## Required task
Give only the number of lines in the data below that contain the string "computer". The match is case-sensitive.

## Listed entries
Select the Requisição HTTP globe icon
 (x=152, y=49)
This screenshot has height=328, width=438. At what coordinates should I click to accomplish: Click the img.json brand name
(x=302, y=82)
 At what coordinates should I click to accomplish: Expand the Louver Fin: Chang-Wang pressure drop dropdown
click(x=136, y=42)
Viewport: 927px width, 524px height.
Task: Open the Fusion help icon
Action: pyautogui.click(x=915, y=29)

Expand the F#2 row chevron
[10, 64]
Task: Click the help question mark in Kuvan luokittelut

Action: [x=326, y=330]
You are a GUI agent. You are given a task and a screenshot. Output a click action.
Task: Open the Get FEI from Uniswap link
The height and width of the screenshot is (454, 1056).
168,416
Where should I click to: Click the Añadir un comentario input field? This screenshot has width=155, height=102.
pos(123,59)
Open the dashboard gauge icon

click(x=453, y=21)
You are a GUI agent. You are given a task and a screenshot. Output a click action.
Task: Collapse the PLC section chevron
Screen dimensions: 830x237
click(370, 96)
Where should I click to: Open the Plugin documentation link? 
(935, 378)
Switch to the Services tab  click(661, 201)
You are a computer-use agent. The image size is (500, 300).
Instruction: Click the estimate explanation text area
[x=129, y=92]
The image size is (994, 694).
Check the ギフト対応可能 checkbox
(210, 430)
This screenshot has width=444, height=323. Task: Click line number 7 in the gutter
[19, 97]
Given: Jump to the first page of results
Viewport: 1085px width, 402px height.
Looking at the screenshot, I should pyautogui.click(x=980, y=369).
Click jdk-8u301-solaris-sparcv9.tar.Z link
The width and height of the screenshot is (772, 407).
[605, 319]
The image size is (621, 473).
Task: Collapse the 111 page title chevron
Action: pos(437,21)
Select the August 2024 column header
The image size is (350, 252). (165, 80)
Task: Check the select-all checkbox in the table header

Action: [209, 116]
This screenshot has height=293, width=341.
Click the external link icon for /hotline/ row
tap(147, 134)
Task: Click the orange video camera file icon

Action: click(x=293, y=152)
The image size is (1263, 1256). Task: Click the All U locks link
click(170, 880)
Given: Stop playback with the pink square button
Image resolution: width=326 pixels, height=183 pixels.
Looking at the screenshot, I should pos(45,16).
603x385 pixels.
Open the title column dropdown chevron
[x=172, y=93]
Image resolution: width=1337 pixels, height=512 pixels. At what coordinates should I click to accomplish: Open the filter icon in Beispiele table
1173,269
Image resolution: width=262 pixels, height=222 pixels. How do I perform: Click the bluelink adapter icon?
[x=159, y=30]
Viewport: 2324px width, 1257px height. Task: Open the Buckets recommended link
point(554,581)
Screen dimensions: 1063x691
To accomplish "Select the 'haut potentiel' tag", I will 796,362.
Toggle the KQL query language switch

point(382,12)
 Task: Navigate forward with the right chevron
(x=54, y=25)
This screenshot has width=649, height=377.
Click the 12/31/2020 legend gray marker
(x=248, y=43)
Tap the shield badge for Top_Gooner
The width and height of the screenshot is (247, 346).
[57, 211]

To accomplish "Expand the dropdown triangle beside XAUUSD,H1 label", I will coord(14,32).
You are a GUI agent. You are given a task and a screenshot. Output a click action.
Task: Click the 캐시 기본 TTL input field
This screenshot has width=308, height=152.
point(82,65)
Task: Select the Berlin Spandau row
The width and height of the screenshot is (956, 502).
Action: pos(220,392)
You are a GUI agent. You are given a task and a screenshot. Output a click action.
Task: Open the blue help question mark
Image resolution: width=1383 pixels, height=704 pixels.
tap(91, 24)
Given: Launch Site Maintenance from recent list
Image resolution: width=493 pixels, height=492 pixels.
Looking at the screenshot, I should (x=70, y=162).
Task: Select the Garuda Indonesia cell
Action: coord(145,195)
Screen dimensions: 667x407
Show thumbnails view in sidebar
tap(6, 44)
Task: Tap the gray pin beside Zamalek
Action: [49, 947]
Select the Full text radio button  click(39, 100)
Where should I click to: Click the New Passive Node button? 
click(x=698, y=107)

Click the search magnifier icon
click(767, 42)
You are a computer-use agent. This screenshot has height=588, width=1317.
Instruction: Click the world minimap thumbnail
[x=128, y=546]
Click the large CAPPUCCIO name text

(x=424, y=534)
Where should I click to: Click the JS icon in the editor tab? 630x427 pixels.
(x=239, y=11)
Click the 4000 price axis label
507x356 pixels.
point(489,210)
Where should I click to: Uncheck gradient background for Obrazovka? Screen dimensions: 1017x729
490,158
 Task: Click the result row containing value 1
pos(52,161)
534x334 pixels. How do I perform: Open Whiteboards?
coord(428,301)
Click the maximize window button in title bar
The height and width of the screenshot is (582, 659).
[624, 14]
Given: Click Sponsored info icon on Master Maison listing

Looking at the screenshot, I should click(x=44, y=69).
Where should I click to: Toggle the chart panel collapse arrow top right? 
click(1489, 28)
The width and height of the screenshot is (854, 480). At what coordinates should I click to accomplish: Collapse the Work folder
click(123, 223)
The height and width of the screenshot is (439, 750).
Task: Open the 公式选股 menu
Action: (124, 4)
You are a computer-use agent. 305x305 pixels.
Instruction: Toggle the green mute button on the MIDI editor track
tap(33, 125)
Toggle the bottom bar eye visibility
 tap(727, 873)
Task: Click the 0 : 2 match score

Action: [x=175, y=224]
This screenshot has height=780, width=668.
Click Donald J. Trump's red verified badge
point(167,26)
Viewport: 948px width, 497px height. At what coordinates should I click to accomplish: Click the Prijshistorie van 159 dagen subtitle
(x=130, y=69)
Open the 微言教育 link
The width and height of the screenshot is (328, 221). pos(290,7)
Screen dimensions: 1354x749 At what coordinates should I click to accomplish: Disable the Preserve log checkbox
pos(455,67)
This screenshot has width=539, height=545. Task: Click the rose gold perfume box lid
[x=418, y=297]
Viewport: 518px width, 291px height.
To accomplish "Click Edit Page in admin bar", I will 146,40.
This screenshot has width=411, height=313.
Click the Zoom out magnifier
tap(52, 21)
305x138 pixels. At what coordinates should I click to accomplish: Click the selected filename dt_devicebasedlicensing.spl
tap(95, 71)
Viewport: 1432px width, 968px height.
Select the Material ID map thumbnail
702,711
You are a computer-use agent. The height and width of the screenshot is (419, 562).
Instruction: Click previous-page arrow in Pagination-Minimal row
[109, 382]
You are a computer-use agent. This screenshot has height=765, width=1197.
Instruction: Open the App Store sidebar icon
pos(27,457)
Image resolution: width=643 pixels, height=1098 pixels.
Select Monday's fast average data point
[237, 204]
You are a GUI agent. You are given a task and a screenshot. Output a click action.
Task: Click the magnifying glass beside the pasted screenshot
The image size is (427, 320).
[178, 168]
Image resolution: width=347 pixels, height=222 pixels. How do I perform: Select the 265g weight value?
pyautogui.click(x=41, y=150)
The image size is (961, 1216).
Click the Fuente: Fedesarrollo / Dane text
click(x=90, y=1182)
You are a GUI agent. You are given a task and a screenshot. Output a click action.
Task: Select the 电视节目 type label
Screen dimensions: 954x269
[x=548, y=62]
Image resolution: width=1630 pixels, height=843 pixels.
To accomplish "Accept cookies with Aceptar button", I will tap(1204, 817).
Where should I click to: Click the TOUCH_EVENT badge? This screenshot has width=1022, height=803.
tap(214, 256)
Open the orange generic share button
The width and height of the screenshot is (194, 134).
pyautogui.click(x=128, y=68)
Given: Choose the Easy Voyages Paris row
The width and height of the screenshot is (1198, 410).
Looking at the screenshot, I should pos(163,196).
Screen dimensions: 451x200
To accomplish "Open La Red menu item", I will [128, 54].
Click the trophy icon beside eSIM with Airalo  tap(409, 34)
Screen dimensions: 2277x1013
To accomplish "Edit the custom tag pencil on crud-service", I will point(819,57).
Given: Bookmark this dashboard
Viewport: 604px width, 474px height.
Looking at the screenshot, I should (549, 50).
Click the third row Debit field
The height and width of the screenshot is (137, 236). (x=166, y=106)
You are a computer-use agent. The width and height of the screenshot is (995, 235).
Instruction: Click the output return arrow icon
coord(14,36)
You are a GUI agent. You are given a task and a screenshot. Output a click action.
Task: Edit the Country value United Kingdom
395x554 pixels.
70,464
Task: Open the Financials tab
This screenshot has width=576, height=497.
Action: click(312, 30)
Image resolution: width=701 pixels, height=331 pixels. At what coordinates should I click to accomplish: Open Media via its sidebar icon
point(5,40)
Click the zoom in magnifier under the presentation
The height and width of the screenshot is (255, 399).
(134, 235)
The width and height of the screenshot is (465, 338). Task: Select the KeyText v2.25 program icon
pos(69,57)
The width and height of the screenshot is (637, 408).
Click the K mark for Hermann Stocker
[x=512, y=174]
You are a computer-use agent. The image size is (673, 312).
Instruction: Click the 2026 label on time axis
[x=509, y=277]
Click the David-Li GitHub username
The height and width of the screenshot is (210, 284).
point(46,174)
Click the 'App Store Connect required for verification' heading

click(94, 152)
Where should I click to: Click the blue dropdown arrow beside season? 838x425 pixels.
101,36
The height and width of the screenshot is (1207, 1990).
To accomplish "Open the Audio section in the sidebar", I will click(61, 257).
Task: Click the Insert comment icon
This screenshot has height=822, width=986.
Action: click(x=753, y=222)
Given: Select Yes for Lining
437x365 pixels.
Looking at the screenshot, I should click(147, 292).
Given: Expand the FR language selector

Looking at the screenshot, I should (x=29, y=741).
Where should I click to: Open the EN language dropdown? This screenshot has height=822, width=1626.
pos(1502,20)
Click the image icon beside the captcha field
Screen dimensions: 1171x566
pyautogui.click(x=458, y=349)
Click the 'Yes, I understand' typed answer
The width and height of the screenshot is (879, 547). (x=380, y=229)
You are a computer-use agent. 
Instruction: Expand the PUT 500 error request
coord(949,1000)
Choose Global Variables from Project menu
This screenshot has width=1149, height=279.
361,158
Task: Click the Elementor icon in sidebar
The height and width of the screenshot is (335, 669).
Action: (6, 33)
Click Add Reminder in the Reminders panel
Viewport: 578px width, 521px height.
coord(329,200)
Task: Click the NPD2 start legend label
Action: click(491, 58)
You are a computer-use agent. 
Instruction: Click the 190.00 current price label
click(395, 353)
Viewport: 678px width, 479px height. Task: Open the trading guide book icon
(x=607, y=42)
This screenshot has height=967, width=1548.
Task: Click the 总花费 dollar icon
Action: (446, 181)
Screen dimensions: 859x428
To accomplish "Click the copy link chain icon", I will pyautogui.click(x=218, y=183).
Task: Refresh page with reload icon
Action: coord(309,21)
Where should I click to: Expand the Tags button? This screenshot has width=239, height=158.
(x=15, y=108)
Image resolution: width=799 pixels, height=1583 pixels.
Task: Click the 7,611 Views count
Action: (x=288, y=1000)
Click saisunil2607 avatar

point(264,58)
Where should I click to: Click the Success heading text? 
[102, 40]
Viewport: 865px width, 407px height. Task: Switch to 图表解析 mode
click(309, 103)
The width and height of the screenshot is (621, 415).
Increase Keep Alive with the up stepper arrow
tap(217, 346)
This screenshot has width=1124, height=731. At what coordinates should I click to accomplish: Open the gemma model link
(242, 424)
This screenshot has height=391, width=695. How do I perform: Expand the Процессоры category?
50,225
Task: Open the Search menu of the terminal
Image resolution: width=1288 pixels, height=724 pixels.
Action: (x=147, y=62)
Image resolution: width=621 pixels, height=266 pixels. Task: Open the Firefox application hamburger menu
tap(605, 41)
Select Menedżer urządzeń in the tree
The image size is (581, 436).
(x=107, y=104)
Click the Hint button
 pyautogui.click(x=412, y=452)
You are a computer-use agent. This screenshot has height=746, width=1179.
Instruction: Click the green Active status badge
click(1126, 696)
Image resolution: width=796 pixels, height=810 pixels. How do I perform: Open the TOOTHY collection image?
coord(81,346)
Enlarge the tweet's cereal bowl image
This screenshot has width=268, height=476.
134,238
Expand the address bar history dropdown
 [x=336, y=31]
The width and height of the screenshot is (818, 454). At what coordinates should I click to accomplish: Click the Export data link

## Task response
10